Task 1
In the article on the "My Alternatives" campaign, which organization started the Butler County campaign that this one mirrors?
Task 2
The article on the "My Alternatives" campaign lists the information resources that the Warren and Clinton County campaign adds. Name all of them.
Task 3
From the article on the "My Alternatives" campaign, extract the passage starting with "WILMINGTON – Are" and going on through "their health provider.".

‘My Alternatives’ campaign launched for pain management


WILMINGTON – Are opiates the only answer to dealing with chronic or surgical pain? Three local agencies are joining together to say “no.”

Mental Health Recovery Services of Warren & Clinton Counties (MHRS), in partnership with the Warren County Health District and the Clinton County Health District, have launched the “My Alternatives” campaign to provide education and information about other options to opiates that residents may want to explore with their health provider.

“Our goal in partnering is to provide conversation starters for people to take to their health care provider,” said Brent Lawyer, executive director of MHRS. “We recently did a local survey to see if people are prescribed opiates and, among those that have been, whether they’ve explored other pain management options with their doctors. The answer to the latter was not so much. Hopefully this campaign will provide some food for thought that people can take to their health provider for more discussion.”

“Opioids have had a devastating effect on the lives of many Warren County residents,” said Duane Stansbury, Health Commissioner for the Warren County Health District. “Their misuse and overuse has led to the highest number of drug overdose deaths in the history of our country. Talk with your doctor about the alternatives that provide better and safer pain management.”

Pamela Walker-Bauer, health commissioner for the Clinton County Health District, agreed. “We are pleased to once again partner with our mental health colleagues. We have to work together using an alternative approach to battle the largest public health epidemic in our life time.”

Research on opiate addiction shows that many cases have started with a prescription opiate. “Some people who have become addicted did so due to prescription misuse,” said Jeff Rhein, MHRS Director of Alcohol and Drug Addiction Services. “Opiates work well when taken as prescribed, but some people may have taken more than necessary. Others might use them longer than they should. There’s just a variety of ways addiction can happen.

“What we didn’t see early on, and are now seeing more of, is education about the risks of these substances. When a doctor suggests an opiate to treat pain, ask questions about side effects and what other alternatives might help. Prescribing guidelines have helped, but we still have those that were impacted by this in the past seeking recovery.”

The “My Alternatives” campaign mirrors a campaign started last year in Butler County through Envision Partnerships, a non-profit prevention-oriented organization. The Warren and Clinton County campaign adds information resources including billboards, a dedicated web landing page, tear-off information in health provider offices, and social media, speaking engagements, and presence at various community events.

Exercise data
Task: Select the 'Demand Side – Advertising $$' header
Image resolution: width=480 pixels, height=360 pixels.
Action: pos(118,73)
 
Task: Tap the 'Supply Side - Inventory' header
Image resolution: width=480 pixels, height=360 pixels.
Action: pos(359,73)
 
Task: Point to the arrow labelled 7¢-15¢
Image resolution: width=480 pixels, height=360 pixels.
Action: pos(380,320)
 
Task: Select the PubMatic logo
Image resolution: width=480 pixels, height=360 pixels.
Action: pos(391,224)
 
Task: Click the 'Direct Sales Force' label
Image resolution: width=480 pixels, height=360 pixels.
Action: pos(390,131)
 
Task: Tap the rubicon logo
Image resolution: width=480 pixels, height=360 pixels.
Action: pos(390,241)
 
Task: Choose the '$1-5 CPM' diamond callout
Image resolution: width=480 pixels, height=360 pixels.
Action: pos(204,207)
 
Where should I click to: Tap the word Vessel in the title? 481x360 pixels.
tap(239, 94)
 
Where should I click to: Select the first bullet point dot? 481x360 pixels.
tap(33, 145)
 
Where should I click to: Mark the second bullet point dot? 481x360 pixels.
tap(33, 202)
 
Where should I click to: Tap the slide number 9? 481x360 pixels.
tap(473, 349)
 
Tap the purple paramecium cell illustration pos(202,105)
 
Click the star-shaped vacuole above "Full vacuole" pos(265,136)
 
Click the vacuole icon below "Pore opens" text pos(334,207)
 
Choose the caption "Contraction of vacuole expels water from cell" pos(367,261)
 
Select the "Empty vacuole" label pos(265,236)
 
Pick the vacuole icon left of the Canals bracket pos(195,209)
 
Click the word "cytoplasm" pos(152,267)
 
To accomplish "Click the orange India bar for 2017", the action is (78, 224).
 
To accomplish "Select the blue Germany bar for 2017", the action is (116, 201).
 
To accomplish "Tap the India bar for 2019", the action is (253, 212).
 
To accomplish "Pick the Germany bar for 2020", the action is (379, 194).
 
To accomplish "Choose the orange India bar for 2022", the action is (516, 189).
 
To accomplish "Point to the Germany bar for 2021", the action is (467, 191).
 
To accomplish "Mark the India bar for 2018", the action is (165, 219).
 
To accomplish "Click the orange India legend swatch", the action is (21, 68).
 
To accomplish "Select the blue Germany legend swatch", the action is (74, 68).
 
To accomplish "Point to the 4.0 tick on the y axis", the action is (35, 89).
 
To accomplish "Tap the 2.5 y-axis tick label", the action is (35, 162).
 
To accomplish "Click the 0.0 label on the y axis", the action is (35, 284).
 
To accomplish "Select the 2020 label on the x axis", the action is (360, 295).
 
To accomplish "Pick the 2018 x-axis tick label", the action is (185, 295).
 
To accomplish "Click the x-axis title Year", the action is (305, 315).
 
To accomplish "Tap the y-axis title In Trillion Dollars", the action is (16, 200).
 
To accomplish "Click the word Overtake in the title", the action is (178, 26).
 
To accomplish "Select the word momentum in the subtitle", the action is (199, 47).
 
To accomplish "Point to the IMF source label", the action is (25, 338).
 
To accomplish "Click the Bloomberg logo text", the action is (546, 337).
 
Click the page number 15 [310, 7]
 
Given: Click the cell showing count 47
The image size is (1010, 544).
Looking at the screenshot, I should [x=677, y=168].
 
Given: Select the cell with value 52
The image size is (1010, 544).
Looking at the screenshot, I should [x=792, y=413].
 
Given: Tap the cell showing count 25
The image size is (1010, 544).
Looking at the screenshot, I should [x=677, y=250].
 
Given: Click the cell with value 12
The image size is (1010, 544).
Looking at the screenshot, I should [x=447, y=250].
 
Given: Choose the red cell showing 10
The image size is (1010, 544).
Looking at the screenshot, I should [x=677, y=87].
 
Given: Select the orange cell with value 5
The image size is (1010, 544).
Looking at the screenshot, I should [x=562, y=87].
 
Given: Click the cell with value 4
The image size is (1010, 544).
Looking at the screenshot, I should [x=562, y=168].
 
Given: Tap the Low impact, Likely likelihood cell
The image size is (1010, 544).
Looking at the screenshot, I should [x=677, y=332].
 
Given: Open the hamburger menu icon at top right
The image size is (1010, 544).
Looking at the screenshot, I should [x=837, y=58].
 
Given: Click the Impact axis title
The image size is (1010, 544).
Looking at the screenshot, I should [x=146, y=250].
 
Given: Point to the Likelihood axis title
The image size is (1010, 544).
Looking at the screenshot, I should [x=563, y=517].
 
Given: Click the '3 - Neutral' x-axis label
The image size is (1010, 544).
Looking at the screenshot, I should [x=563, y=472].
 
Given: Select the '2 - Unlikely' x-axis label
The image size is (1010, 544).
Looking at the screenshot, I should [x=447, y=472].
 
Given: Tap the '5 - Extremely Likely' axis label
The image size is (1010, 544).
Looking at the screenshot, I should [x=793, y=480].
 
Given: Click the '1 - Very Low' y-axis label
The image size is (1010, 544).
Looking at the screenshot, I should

Answer area 1
Envision Partnerships, a non-profit prevention-oriented organization.

Answer area 2
- Billboards
- A dedicated web landing page
- Tear-off information in health provider offices
- Social media
- Speaking engagements
- Presence at various community events

Answer area 3
WILMINGTON – Are opiates the only answer to dealing with chronic or surgical pain? Three local agencies are joining together to say “no.”

Mental Health Recovery Services of Warren & Clinton Counties (MHRS), in partnership with the Warren County Health District and the Clinton County Health District, have launched the “My Alternatives” campaign to provide education and information about other options to opiates that residents may want to explore with their health provider.